The request:
Can you rewrite the records from the start through the line containing "TEMP (159, 889)", changing "Identify" to "Find" and keeping everything else the same?

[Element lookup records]
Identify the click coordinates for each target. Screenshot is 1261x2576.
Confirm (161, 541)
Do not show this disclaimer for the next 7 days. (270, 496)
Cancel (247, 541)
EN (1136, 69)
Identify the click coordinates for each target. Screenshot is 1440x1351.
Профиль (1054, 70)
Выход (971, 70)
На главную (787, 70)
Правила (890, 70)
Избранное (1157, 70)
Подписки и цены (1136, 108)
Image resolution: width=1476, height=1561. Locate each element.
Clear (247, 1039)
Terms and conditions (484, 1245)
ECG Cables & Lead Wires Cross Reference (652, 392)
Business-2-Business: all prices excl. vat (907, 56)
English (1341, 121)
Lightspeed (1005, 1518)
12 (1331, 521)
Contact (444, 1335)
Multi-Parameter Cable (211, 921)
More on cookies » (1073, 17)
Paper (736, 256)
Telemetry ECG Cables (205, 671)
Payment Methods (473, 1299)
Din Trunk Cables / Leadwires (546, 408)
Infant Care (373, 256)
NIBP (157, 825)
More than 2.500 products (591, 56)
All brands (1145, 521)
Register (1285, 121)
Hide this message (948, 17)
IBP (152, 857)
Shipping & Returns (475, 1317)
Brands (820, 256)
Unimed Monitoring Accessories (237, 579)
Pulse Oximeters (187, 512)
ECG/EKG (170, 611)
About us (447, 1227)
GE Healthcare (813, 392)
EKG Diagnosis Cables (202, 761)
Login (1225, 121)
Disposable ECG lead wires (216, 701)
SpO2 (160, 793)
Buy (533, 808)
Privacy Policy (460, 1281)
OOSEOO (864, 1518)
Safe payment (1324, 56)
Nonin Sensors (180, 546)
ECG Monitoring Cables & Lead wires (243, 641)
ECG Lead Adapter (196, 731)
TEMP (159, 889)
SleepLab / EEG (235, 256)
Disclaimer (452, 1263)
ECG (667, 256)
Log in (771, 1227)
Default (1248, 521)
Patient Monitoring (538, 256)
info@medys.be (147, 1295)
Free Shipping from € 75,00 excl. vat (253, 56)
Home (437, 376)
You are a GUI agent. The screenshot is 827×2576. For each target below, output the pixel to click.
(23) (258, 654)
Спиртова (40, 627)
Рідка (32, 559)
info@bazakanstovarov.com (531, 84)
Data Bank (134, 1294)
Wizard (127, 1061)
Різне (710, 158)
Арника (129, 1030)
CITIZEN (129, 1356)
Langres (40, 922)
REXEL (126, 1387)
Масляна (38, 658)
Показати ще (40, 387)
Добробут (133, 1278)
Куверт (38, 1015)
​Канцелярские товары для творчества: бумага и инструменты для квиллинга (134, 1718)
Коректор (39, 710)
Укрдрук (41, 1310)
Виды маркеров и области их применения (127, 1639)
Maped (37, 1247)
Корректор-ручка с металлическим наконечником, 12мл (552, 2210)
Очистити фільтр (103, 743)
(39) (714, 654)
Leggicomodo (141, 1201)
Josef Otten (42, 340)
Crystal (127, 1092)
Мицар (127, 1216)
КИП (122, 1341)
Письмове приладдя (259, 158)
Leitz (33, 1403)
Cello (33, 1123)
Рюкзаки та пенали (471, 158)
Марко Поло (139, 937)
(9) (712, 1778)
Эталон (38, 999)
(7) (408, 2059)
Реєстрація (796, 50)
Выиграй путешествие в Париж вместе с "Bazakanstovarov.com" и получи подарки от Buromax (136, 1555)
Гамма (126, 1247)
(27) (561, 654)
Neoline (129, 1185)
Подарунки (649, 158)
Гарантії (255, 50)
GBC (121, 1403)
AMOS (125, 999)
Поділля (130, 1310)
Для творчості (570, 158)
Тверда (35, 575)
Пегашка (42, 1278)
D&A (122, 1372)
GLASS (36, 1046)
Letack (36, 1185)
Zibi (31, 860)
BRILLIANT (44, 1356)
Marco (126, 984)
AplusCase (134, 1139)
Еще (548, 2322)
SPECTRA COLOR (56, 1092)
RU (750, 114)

Full solution:
Find the click coordinates for each target. Screenshot is 1261x2576.
Confirm (161, 541)
Do not show this disclaimer for the next 7 days. (270, 496)
Cancel (247, 541)
EN (1136, 69)
Find the click coordinates for each target. Screenshot is 1440x1351.
Профиль (1054, 70)
Выход (971, 70)
На главную (787, 70)
Правила (890, 70)
Избранное (1157, 70)
Подписки и цены (1136, 108)
Image resolution: width=1476, height=1561. Locate each element.
Clear (247, 1039)
Terms and conditions (484, 1245)
ECG Cables & Lead Wires Cross Reference (652, 392)
Business-2-Business: all prices excl. vat (907, 56)
English (1341, 121)
Lightspeed (1005, 1518)
12 (1331, 521)
Contact (444, 1335)
Multi-Parameter Cable (211, 921)
More on cookies » (1073, 17)
Paper (736, 256)
Telemetry ECG Cables (205, 671)
Payment Methods (473, 1299)
Din Trunk Cables / Leadwires (546, 408)
Infant Care (373, 256)
NIBP (157, 825)
More than 2.500 products (591, 56)
All brands (1145, 521)
Register (1285, 121)
Hide this message (948, 17)
IBP (152, 857)
Shipping & Returns (475, 1317)
Brands (820, 256)
Unimed Monitoring Accessories (237, 579)
Pulse Oximeters (187, 512)
ECG/EKG (170, 611)
About us (447, 1227)
GE Healthcare (813, 392)
EKG Diagnosis Cables (202, 761)
Login (1225, 121)
Disposable ECG lead wires (216, 701)
SpO2 (160, 793)
Buy (533, 808)
Privacy Policy (460, 1281)
OOSEOO (864, 1518)
Safe payment (1324, 56)
Nonin Sensors (180, 546)
ECG Monitoring Cables & Lead wires (243, 641)
ECG Lead Adapter (196, 731)
TEMP (159, 889)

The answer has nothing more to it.